A composite indicator model to assess natural disaster risks in industry on a spatial level

In the event of natural disasters, industrial production sites can be affected by both direct physical damage and indirect damage. The indirect damage, which often exceeds the direct ones in value, mainly arises from business interruptions resulting from the impairment of information and material flows as well as from domino effects in interlaced supply chains. The importance of industry for society and the domino effects often result in severe economic, social, and environmental consequences of industrial disasters making industrial risk management an important task for risk managers at the administrative level (e.g. civil protection authorities). Since the possible industrial disaster damage depends not only on hazard and exposure but also on the vulnerability of a system, an effective and efficient industrial risk management requires information about the system’s regionalized vulnerability. This paper presents a new methodology for structural industrial vulnerability assessment based on production factors that enables to assess the regional industrial disaster vulnerability.
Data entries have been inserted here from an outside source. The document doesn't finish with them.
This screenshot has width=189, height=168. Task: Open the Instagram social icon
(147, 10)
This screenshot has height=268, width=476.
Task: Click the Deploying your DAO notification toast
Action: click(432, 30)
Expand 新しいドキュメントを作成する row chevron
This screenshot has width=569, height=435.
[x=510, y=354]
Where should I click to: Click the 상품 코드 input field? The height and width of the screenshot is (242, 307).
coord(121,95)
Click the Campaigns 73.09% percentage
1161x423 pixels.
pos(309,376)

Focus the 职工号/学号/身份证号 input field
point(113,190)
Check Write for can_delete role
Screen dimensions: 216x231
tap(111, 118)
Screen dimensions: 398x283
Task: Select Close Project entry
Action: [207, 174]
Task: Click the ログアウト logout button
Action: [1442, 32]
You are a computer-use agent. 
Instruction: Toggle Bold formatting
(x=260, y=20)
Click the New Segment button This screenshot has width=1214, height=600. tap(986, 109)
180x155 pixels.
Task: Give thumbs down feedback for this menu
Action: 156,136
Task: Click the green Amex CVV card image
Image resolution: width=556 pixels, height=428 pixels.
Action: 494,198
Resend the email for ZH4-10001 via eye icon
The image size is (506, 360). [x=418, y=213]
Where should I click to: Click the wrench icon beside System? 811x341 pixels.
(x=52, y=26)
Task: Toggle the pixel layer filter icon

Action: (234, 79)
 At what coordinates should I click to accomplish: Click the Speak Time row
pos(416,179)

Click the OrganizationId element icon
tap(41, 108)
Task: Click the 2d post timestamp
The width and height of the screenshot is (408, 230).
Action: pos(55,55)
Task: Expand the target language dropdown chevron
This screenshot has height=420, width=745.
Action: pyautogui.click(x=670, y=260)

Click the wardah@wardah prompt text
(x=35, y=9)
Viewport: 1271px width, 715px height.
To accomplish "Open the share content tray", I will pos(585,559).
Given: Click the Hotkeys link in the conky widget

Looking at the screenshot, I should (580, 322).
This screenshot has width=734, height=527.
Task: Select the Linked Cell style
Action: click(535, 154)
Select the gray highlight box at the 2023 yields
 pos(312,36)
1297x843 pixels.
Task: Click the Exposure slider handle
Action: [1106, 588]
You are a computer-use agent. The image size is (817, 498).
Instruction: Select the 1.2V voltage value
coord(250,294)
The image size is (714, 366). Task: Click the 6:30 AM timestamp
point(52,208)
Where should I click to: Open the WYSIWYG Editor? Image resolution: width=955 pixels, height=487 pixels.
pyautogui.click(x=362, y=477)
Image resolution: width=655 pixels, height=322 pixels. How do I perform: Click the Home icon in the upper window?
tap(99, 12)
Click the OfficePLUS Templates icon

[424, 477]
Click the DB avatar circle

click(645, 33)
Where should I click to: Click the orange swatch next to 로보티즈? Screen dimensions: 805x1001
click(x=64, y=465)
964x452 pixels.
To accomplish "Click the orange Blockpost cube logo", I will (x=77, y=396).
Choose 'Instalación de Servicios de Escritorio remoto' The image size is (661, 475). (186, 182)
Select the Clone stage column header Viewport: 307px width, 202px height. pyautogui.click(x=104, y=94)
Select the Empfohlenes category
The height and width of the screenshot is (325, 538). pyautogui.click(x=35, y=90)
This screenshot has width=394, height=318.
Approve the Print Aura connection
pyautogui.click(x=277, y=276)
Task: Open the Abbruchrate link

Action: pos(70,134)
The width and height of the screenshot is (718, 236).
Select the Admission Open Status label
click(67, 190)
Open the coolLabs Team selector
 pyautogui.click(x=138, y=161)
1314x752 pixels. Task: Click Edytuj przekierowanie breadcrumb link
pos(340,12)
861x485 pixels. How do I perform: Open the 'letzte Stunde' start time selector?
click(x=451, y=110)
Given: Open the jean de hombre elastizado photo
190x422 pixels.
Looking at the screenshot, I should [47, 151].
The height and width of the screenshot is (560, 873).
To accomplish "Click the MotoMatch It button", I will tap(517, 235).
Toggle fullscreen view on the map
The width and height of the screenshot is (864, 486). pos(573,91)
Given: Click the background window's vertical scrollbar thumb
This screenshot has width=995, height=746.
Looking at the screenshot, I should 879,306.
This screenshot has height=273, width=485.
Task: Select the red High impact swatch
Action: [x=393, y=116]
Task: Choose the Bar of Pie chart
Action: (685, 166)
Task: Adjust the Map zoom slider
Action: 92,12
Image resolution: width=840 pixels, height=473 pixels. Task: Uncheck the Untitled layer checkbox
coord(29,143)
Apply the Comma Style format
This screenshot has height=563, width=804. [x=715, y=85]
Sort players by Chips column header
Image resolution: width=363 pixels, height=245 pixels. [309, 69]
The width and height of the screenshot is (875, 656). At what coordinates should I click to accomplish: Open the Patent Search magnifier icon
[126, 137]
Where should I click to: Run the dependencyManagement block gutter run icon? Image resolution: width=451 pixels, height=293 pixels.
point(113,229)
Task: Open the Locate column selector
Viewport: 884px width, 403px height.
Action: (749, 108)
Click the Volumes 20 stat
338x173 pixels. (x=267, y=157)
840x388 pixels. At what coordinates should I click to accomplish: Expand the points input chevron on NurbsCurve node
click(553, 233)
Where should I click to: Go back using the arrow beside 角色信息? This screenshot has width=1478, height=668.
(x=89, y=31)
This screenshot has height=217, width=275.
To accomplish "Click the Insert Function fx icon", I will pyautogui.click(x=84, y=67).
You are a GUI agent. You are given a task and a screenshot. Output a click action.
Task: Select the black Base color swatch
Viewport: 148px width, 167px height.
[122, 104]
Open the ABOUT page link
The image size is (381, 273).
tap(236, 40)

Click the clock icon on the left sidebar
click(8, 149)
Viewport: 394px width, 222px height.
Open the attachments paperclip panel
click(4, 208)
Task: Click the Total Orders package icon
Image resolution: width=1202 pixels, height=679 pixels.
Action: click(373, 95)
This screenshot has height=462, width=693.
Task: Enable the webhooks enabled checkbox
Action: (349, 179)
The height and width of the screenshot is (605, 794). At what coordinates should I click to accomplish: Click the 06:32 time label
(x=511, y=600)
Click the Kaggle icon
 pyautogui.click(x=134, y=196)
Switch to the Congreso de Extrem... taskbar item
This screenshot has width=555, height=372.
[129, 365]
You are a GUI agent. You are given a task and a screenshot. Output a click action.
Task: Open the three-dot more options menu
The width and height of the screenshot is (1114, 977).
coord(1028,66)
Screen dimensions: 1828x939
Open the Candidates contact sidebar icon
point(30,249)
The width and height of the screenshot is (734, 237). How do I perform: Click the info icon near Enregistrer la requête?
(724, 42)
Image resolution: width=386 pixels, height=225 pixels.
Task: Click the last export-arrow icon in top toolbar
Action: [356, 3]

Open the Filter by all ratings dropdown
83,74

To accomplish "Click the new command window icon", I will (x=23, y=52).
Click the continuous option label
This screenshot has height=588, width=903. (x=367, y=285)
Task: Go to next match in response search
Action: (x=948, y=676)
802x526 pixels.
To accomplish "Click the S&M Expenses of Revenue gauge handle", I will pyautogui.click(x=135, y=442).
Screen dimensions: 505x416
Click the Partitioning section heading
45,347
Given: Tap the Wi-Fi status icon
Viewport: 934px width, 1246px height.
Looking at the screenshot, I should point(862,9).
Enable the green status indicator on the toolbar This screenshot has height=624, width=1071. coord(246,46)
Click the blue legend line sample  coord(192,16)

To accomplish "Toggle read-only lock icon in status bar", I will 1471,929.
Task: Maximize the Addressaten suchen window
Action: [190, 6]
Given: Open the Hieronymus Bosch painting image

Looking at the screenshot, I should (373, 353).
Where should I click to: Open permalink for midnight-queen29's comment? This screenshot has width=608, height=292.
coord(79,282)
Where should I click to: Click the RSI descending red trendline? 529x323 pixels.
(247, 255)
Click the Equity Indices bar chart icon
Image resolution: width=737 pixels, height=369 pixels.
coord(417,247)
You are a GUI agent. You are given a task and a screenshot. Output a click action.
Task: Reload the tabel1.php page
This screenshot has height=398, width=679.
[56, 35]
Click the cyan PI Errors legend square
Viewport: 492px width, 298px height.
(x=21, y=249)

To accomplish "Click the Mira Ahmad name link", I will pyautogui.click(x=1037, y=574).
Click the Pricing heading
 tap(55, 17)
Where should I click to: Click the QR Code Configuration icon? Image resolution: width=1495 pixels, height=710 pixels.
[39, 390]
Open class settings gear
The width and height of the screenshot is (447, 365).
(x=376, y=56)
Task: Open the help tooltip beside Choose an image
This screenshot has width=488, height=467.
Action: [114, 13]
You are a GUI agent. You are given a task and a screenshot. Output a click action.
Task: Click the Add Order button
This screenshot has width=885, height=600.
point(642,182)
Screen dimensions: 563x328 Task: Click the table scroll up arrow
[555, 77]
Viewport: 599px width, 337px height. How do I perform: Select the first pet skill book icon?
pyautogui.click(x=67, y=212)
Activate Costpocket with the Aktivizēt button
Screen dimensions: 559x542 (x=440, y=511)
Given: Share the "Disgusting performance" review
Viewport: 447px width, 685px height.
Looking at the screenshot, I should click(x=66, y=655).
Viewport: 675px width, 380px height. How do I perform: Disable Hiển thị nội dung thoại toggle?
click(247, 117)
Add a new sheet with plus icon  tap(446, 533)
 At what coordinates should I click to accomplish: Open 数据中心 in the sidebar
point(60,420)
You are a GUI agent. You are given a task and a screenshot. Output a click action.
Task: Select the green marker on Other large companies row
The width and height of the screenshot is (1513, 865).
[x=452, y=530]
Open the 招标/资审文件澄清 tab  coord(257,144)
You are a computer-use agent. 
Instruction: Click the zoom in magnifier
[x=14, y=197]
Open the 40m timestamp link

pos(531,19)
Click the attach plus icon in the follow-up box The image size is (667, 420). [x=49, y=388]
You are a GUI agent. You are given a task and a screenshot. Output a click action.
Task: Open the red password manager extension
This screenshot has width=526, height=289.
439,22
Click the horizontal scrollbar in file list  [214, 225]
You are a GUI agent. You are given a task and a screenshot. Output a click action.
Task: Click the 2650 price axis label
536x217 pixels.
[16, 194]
In order to capture industry-specific vulnerability factors and to account for the processes underlying regional industrial vulnerability, a two-stage approach is developed. This approach combines a composite indicator model to assess sector-specific vulnerability indices (Vs) with a new regionalization method. The composite indicator model is based on methodologies from the field of multicriteria decision analysis (MultiAttribute Value Theory) and the Decision-Making Trial and Evaluation Laboratory Method is applied to correct the (Vs) for interdependencies among the indicators. Finally, the developed approach is applied to an exemplar case study and the industrial vulnerability of 44 administrative districts in the German federal state of Baden-Wuerttemberg is assessed.